* **YOUR TASK**
Quote word for word the lines starting at the line with "Given: Click the" and ending at the final line of the entries. Leave out any pictures.

── GIVEN DATA ──

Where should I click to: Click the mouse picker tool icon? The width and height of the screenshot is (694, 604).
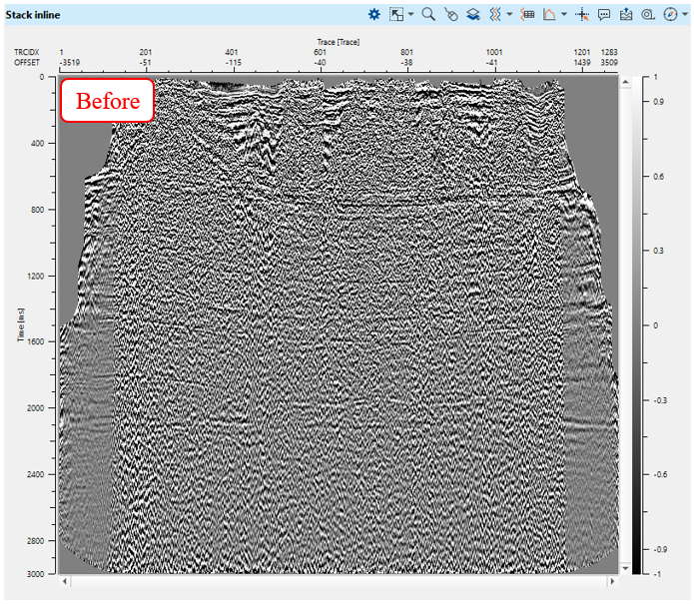point(450,14)
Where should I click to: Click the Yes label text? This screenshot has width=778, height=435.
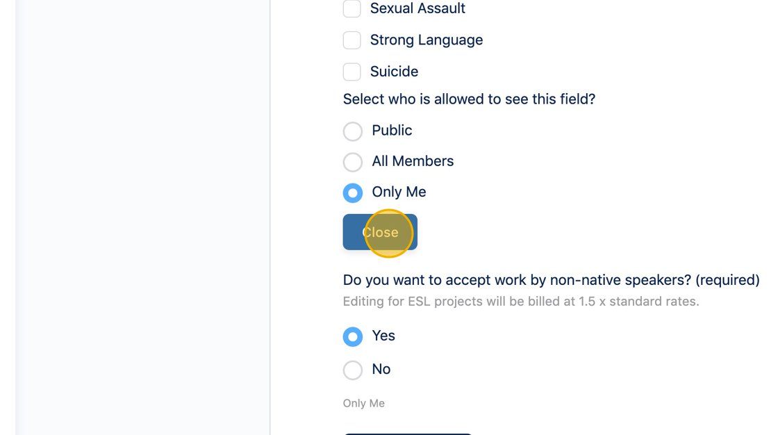click(x=383, y=336)
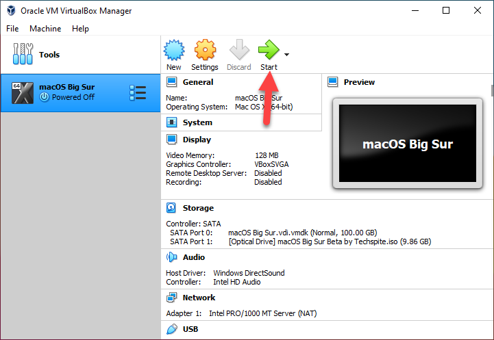Open the Help menu
Image resolution: width=494 pixels, height=340 pixels.
pyautogui.click(x=80, y=29)
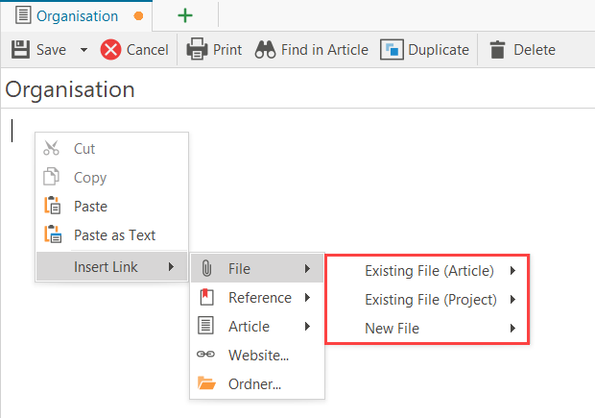
Task: Select Paste from the context menu
Action: coord(90,207)
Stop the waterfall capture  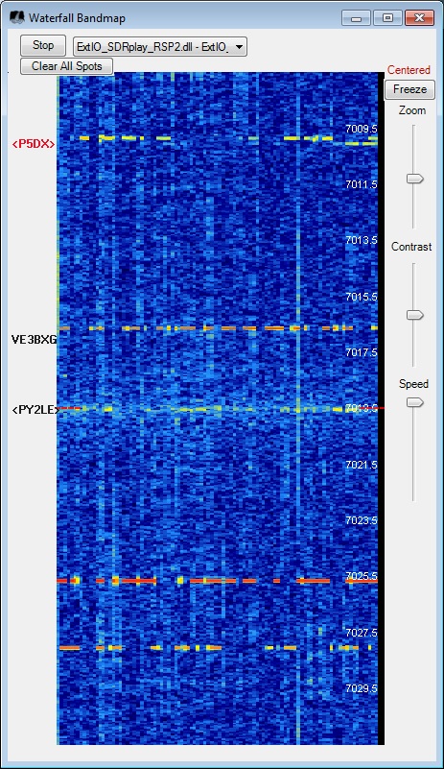pos(43,45)
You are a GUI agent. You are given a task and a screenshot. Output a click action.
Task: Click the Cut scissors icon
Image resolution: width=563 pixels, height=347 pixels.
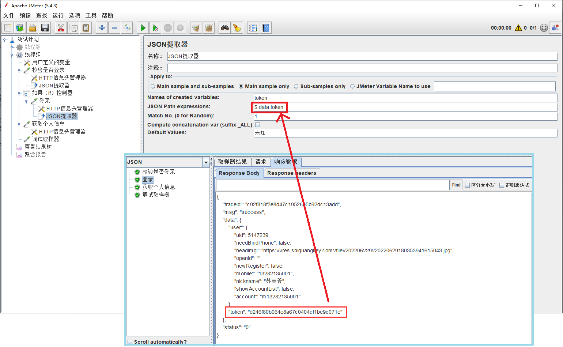click(61, 28)
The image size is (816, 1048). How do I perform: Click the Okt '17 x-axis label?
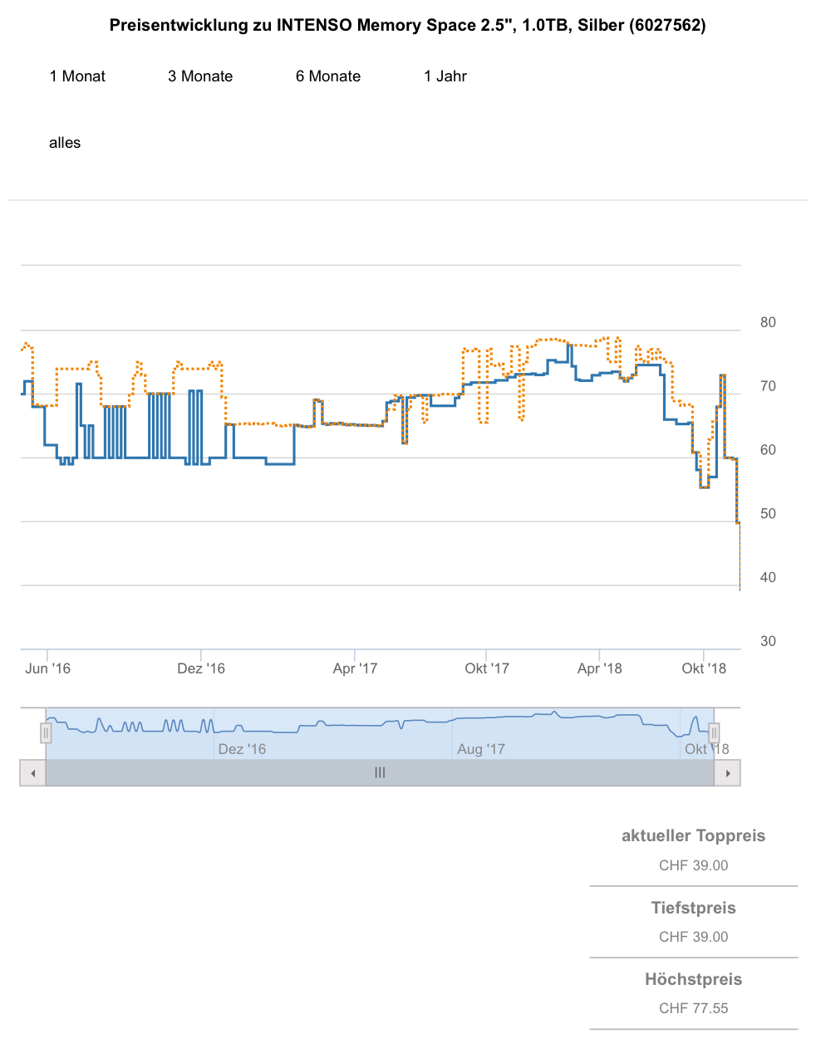487,668
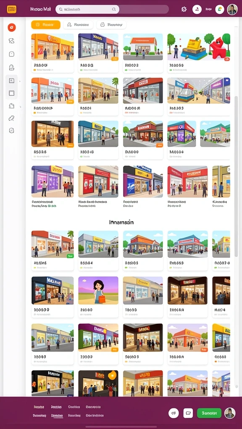Open the orange app logo in top-left corner
Viewport: 242px width, 429px height.
pyautogui.click(x=11, y=9)
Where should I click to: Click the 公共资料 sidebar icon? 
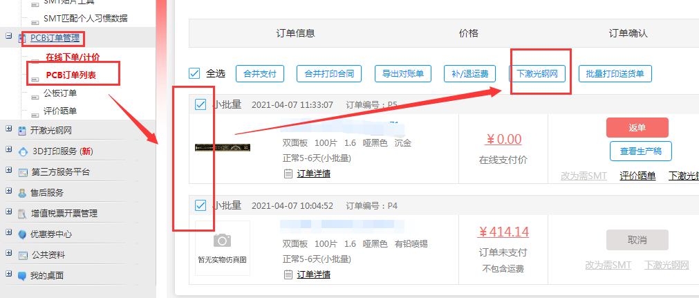23,255
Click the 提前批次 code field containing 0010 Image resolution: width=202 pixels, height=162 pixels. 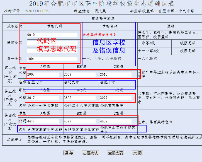[52, 35]
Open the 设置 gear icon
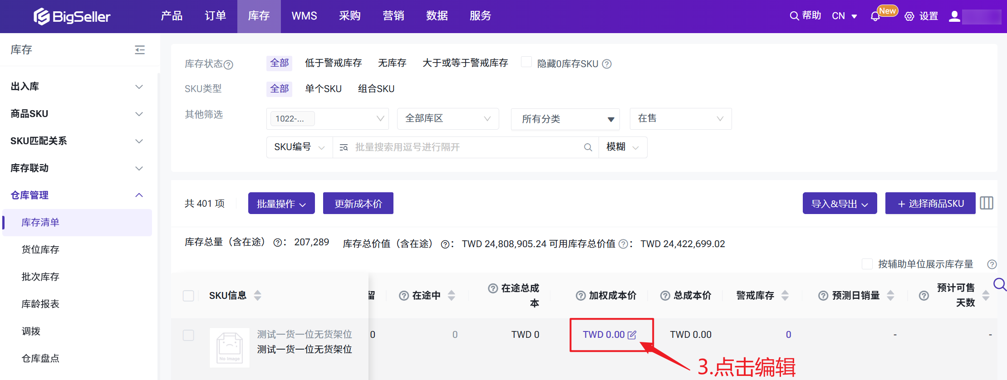 909,17
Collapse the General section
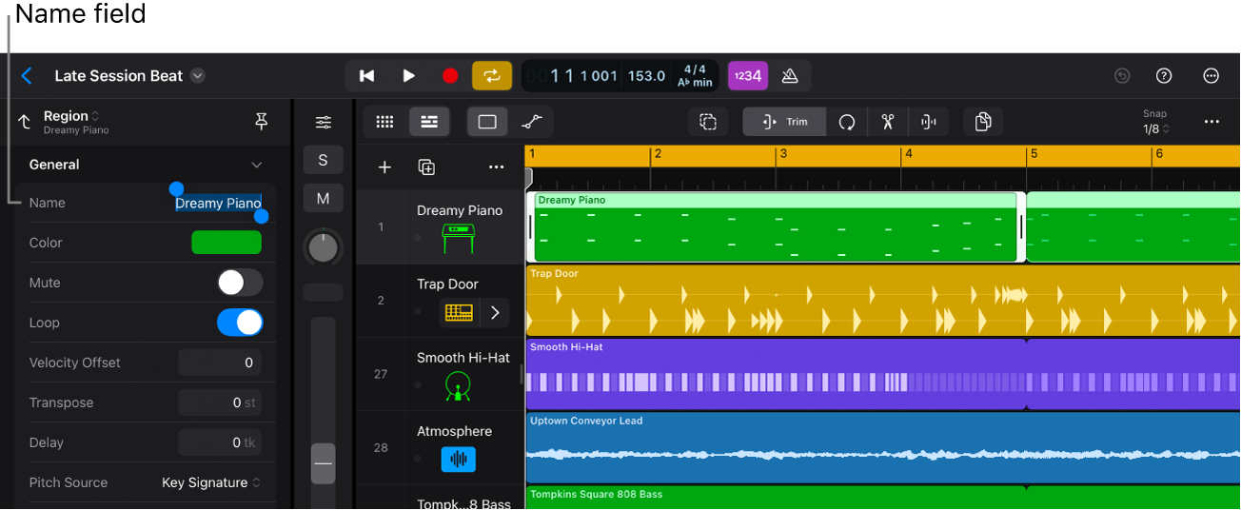The width and height of the screenshot is (1241, 510). 256,165
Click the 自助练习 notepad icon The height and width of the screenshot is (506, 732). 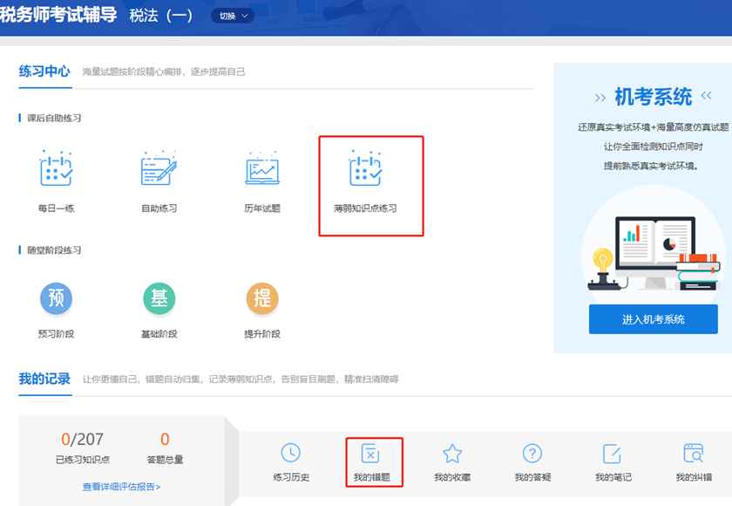[x=159, y=168]
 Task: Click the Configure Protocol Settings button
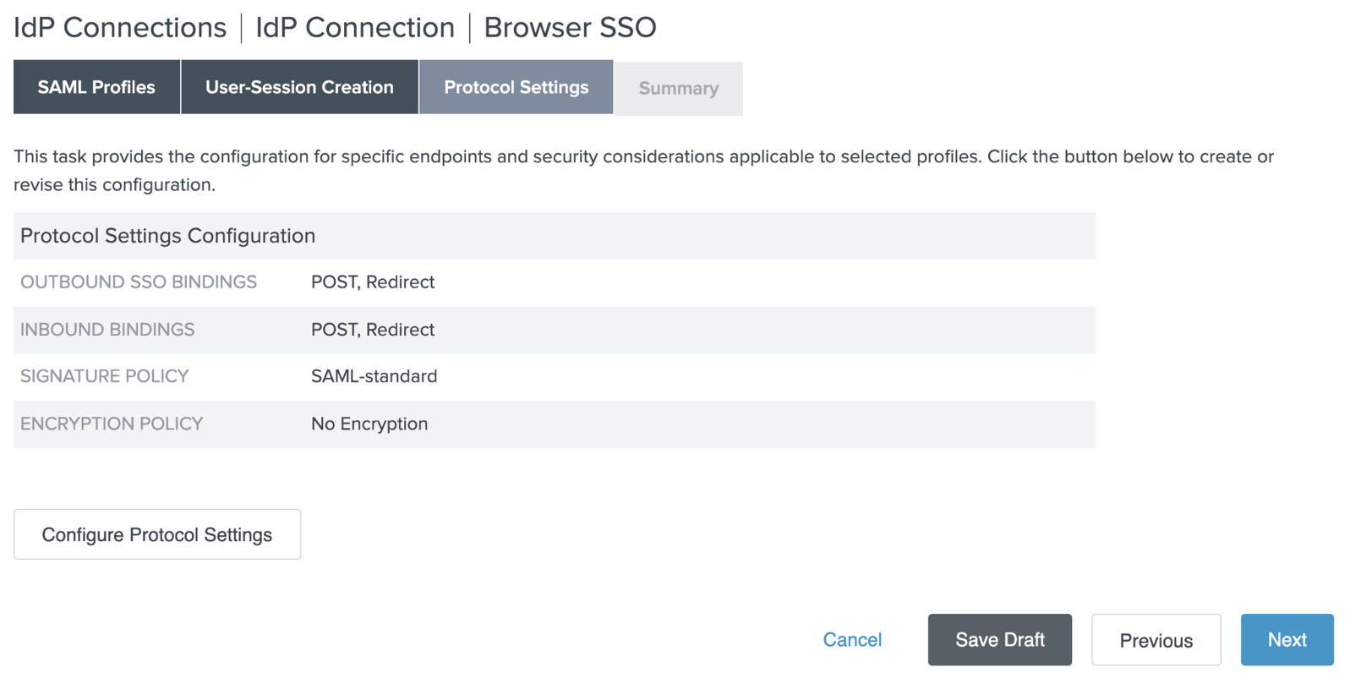point(157,534)
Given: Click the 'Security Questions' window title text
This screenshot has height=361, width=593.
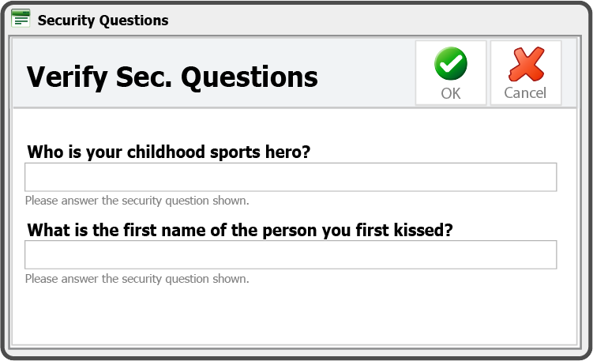Looking at the screenshot, I should click(x=103, y=21).
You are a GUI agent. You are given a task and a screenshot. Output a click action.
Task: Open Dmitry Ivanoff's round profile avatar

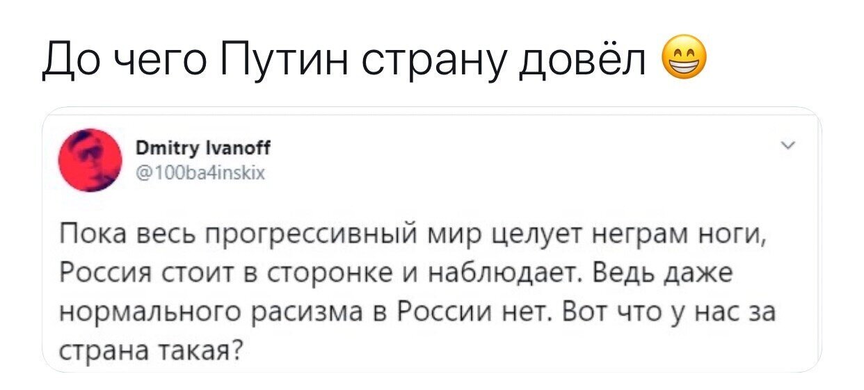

───

* **TASK SOLUTION**
Given: Click the 'Security Questions' window title text
This screenshot has height=361, width=593.
Looking at the screenshot, I should click(x=103, y=21).
You are a GUI agent. You are given a task and a screenshot. Output a click action.
Task: Open Dmitry Ivanoff's round profile avatar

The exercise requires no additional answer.